Two Moons is a speculative fiction comic book about an indigenous soldier in one of the most uncomfortably fetishized wars in American history. It’s as if creators John Arcudi and Valerio Giangiordano were dared by some incredibly insidious party to create a hot-button book sure to be obsessed over by fans and naysayers alike. Armchair historians, nerd-forward indigenous rights activists, genre enthusiasts. It’s possible that no single panel of this series will be above scrutiny.
Luckily, the first issue of Two Moons kicks the book off with a bang. Strong hooks abound, both historic and fantastic, and the book has a gorgeous illustrative sheen. Giangiordano is expressive and gorgeous without dodging the gruesome and macabre.
Virgil Morris, a quote-unquote “assimilated” Pawnee man fighting on the Union side of the American Civil War, is a compelling figure. He is positioned in an unsteady place — as a private, he is not high enough on the military ladder to be fully in control of his own life. Raised by adoptive white parents, he stands uniquely poised to provide an illuminating POV character for readers to experience not only the horrifying supernatural premise of the series, but also the division of country and peoples in 1800s America.
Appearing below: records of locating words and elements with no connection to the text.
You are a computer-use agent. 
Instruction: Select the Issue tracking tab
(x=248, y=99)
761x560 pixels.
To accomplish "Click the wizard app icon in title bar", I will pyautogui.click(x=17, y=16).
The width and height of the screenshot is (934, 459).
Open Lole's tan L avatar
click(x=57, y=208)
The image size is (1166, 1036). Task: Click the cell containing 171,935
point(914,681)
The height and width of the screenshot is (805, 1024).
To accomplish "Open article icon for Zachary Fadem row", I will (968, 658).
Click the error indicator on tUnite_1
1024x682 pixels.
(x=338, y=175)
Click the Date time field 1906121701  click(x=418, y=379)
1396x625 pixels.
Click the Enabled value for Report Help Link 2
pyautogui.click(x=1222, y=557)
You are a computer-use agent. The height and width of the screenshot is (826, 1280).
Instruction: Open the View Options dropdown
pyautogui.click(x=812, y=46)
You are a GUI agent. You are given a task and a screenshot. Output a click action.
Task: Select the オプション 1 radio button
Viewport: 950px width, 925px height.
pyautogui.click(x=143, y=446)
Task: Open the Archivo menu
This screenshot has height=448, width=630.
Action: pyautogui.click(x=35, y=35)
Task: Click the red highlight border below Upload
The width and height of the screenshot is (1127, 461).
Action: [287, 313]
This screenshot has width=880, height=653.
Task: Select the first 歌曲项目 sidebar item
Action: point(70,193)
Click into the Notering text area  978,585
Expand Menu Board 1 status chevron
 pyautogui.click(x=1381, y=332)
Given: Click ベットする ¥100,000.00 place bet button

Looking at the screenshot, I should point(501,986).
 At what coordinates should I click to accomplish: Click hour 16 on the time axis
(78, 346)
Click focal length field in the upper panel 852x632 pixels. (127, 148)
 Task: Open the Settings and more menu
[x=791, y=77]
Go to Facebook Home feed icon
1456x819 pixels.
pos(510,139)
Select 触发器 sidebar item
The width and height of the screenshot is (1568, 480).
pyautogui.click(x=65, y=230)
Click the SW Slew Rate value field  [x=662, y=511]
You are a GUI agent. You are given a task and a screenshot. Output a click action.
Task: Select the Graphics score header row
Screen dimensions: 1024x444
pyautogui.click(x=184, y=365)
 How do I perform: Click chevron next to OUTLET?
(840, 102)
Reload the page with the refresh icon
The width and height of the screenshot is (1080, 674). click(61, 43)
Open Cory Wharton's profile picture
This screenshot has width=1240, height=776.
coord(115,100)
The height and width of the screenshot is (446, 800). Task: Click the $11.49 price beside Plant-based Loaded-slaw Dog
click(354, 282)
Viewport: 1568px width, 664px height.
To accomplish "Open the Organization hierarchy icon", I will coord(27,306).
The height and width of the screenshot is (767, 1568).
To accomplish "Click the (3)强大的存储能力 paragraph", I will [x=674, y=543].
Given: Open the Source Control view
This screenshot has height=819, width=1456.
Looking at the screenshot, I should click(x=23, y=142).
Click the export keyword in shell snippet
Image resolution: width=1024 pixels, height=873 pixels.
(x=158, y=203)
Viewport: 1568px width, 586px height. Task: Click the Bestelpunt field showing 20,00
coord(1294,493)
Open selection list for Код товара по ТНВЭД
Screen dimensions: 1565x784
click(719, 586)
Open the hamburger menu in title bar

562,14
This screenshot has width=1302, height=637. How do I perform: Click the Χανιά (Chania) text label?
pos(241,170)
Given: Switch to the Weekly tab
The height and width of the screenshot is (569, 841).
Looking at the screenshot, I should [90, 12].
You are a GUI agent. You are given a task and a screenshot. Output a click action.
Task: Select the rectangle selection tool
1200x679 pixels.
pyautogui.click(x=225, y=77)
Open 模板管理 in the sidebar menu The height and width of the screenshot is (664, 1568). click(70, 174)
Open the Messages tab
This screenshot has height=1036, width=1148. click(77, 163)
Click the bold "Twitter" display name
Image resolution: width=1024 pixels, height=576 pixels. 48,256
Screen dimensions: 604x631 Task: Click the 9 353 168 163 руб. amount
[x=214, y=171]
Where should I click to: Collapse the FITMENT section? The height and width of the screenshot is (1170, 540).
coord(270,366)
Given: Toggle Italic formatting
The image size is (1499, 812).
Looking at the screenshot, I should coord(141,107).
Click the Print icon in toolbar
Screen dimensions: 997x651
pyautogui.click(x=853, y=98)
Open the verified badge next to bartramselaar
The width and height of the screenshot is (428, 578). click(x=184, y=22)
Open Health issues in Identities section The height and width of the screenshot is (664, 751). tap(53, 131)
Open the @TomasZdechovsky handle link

The supernatural premise, while not immediately as compelling as its protagonist, simmers with its own sinister smokiness. Spectral grandfathers and full-on beast-men, toothy and seemingly impervious. An apparent doomsday prophecy looms over everything, promising a deeper dive into the darkness (if one a little well-worn). While the wheels of the mystery crank to life, the horror of the book is bolstered by the real-world terror of the war. Shrapnel wounds, distressingly rendered, and a chaotic meeting of the two armies in battle provide a tone for the series to come, one that flatly and unapologetically illustrates the banality of war.
Praise aside, the book is a loaded gun of research-heavy touchy subjects with little wiggle room for lazy narrative or horror clichés. We can excuse the dangerously obvious Spiritual Guide Grandfather and a slight sloppiness in sequencing this issue, if only for the absolute banger of a cliffhanger that closes the issue, but the book needs a truly unique angle to stand it more steadily on its feet.
An incredibly promising first issue, it leaves the reader desperate to see the book running on all cylinders.